Biography of Charles Brockden Brown (1771-1810)
Charles Brockden Brown
Charles Brockden Brown was one of the most accomplished early American writers and a man of letters; he is often considered the first professional American novelist and the most important novelist preceding James Fenimore Cooper. His work is in the intellectual tradition of Nathaniel Hawthorne, Edgar Allen Poe, and Washington Irving and was very influential to those writers as well as Percy and Mary Shelley, John Keats, and William Hazlitt, among others. Brown often wrote about the historical pressures of the era, such as religion, women’s rights, Lockean theories of knowledge and the senses, and political tensions. Most of his fiction was in the gothic tradition with supernatural mysteries, romantic heroes, and emphases on madness and the sublime.

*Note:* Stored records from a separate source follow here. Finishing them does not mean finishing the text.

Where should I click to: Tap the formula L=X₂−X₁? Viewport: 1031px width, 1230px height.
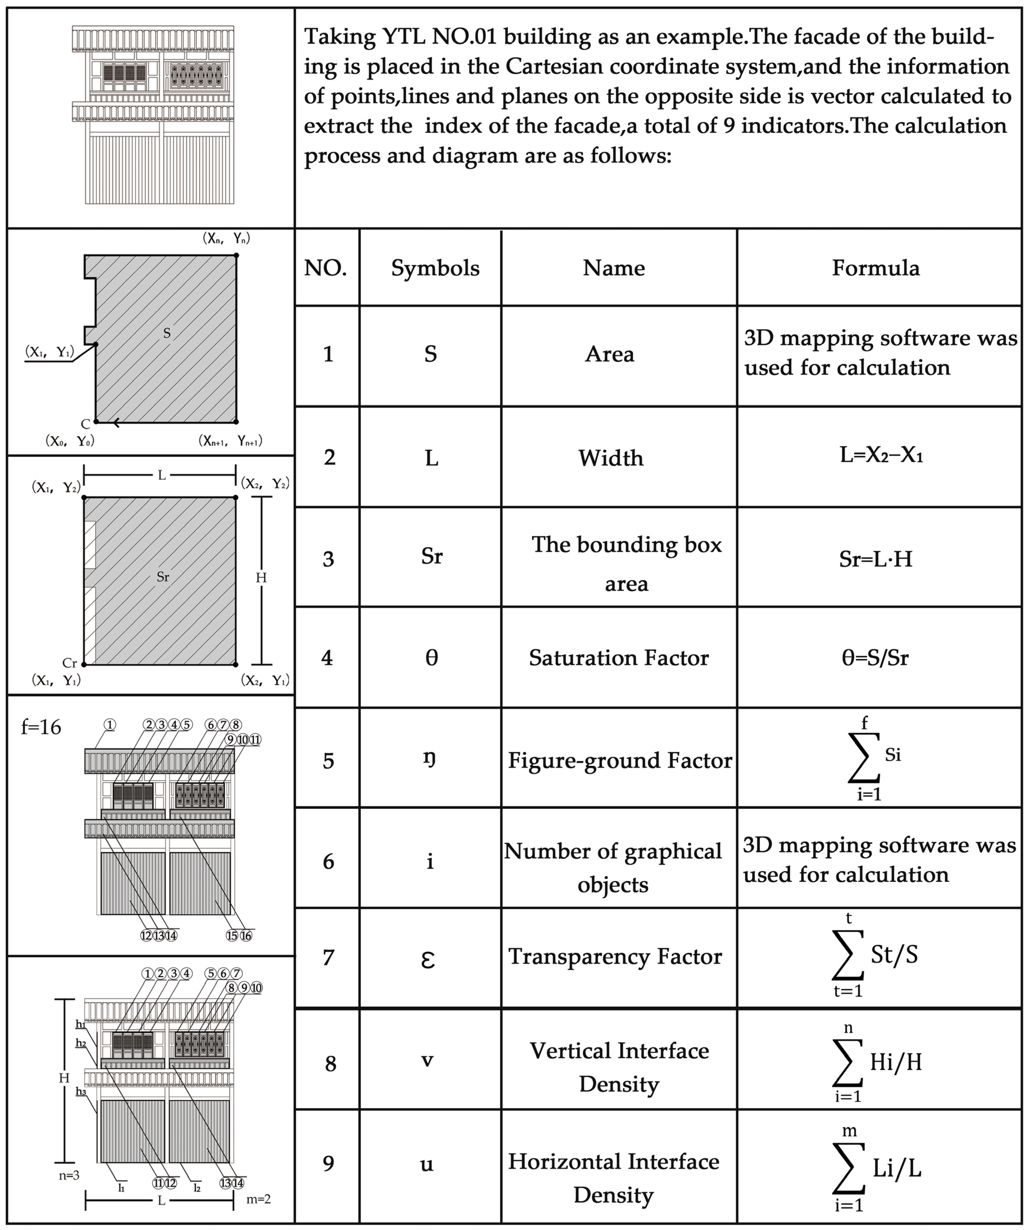pos(881,455)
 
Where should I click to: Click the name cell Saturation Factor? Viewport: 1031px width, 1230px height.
pos(618,658)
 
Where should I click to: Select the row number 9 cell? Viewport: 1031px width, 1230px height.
pos(328,1163)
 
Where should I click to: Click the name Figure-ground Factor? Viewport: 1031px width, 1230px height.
pos(619,760)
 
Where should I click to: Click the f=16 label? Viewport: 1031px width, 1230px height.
pos(41,727)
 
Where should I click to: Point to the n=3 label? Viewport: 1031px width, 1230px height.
pos(69,1175)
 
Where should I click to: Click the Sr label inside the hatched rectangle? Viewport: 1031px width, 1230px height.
pos(163,577)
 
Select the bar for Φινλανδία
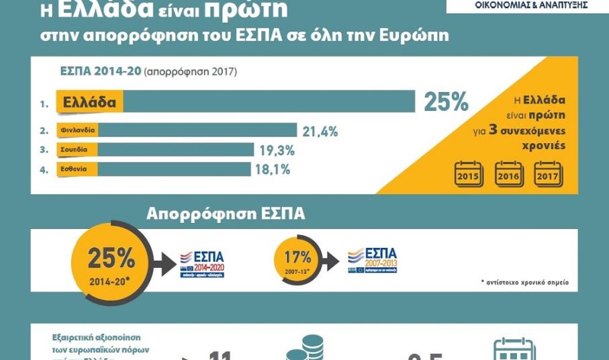(x=198, y=130)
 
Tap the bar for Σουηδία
(x=176, y=150)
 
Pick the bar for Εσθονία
(x=174, y=169)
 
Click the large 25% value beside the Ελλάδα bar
(x=446, y=101)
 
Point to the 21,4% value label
(x=320, y=132)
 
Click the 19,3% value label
(x=277, y=150)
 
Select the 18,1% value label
(x=273, y=170)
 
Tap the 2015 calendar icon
(x=469, y=174)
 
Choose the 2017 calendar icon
(x=549, y=174)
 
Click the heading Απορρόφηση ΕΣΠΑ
(x=226, y=214)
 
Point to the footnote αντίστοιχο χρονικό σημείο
(x=525, y=282)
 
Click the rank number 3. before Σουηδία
(x=44, y=150)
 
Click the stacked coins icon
(x=306, y=349)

Brown was born on January 17, 1771 in Philadelphia, Pennsylvania to Elijah Brown, a prosperous Quaker merchant, and Mary Armitt Brown. Brown sent his son to Friends' Public Latin School in Philadelphia; upon graduation Brown spent six years in an apprenticeship in the law office of Alexander Wilcocks as his parents wished, but ultimately decided this was not the career he wished to pursue. Between 1796 and 1800 Brown spent time in New York as well as Philadelphia. As a member of the literary and artistic circle the Friendly Club, which was concerned with social reform and admired the work of British political philosophers William Godwin and Mary Wollstonecraft, he associated with likeminded intellectuals. Brown published four novels during this fertile period. In 1799-1800 he cofounded and edited The Monthly Magazine and American Review. He was in New York when a yellow fever epidemic struck; one of his closest friends was killed and his subsequent work reflected his ruminations on moral choice in the face of plague and death.
In 1800 Brown returned to Philadelphia and kept up his writing. This did not prove financially stable and he began working in his brother’s mercantile importing firm. In 1803 he founded another magazine, The Literary Magazine and American Register. Brown married Elizabeth Linn and had four children in five years. He was turned out of his Quaker faith for marrying outside of it. In the last years of his life, he edited his magazines in relative obscurity. He died on February 10, 1810 at the age of 39 from pulmonary consumption.
His oeuvre contains seven major novels published between 1798-1801, a 1798 pamphlet on women’s rights (Alcuin: A Dialogue), numerous short stories, and novels: Wieland, Ormond, Edgar Huntly, Arthur Mervyn, Stephen Calvert, Clara Howard, and Jane Talbot. Fragments of his first novel, Sky-Walk; or, the Man Unknown to Himself were found but never published. In terms of his political writing, Brown published a pamphlet advocating the acquisition of the Louisiana Territory and against Jefferson’s Embargo Act of 1807. He contributed a historical narrative of Napoleonic geopolitics in The American Register and General Repository of History, Politics, and Science. He also wrote Historical Sketches, which were multiple historical fictions at the end of the revolutionary era and published posthumously.